Dad’s natural wake up call came a little too early this morning for my comfort, but we did want to get moving for some accumulated miles.  To help us get out on the road fairly quickly, we did the bulk of our motorcycling duties the prior night.  Dad also concocted a gizmo on my throttle grip such that a small bracket protruded out perpendicular to the handlebar.  I was having trouble with my throttle hand: a lack of circulation due to the hard grip needed and the high frequency vibration from the engine, compounded with many hours of many miles.  The bracket and clamp acted as a hand rest, allowing me to palm the throttle open instead of constantly squeezing it.  This day’s 596 mile test session had marked improvement in all quantifiable aspects of hand performance.  Experimental methods soon to be published.
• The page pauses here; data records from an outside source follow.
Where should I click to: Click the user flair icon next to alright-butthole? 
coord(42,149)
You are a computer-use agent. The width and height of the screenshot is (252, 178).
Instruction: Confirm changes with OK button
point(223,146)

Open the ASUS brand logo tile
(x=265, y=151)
The poopysuits earned their share of baggage space that morning as well.  The weather was clear and very cool, with layer over layer of wispy clouds stretching in upward directions.  It warmed nicely during the day, though.  After a slow ride through gravel road construction areas (with not much cooling air swishing over me), I peeled off the poopysuit and replaced it with a black leather jacket at the next gas stop.  I paused in between to drink a refreshing root beer and let some of my ski-suit-induced sweat evaporate away.

Wispy clouds bulked up during the course of the day; most of the late afternoon and evening became overcast.  The cloud designs were great to see, especially when I still had my shades on as a left-over from when it was sunny.  Light streaks filtered through to the ground from time to time, and layers of clouds created the wispy patterns over top of diffused oil paint shapes, all with an occasional dash of watercolor stains on paper.  It was elongated chromatography in the sky.

We rolled through many landscape transitions.  The early going was similar to the day before, but I became somewhat desensitized to it all because of input overload.  I was getting mildly complacent about the beauty, probably just like the locals who drove through every day.  It was becoming normal.  The number and proportion of coniferous trees gradually increased, reaching 100% for one stretch of road that made me feel as if I was washing down a trough lined by pines.  The trees were periodically being hacked down in rectangular sections for timber or pulp, though.  Somewhat jarring.

The land flattened considerably to the point where an occasional rise would attract my geologic attention.  This increasing flatness  eventually served a purpose for Canadian homo sapiens: farmland.  The horizons suddenly opened up about forty miles before Winnipeg.  Somewhat jarring again, but the openness and flat, straight roads were a productive change of pace for our mileage-busting cruising.

Other areas were much more visually and aesthetically interesting, but this provided a glimpse of Canadian-style farming.  I could see far enough in one direction that floating mirages appeared over the horizon beyond the fields.  Coming up on Winnipeg was also a strange sensation.  Seeing a city of skyscrapers out way beyond the fields, in the middle of wherever-that-was, rising up after hundreds of open miles on miles, was surreal.  We circumvented the city and continued rolling down the Trans-Canadian, which had changed route numbers from 17 to 100 to 1 over its course.  The land transformed into a topographer’s nightmare: groups of small, rolling hills all oddly shaped and tightly packed together.  The trees were sparse and short; bushes and grasses had the upper hand.

I continued to be impressed by the pleasant people we met.  I talked a while to a backpack- and guitar-laden hitchhiker who was European in origin but lived and worked in Toronto.  He had travelled in a friend’s car to Banff and was hitching back, mostly with truckers.  No room for him on our bikes.  Dad also struck up a conversation with the proprietor of an Esso gas station.  We had just ridden 208 miles non-stop and our numbed butts were ready to do some hanging out.  Both the proprietor and her huge St. Bernard gave us their full attention.

We ended up at The Little Chalet in Brandon, Manitoba.  I had never been in a real honest-to-goodness prefab chalet before.  It even included color TV and a wavy bathroom floor (from water rotting it).  It was quiet and comfortable, and simple. The shower was a bit cramped and I had not tried the bed yet, but a table was performing very well as a hard writing surface.  The plan for the next day: count up a bunch more scenic miles, possibly to Calgary.

Did you hear that, butt?  Enjoy the chalet while you can.  Vibration awaited in the morning.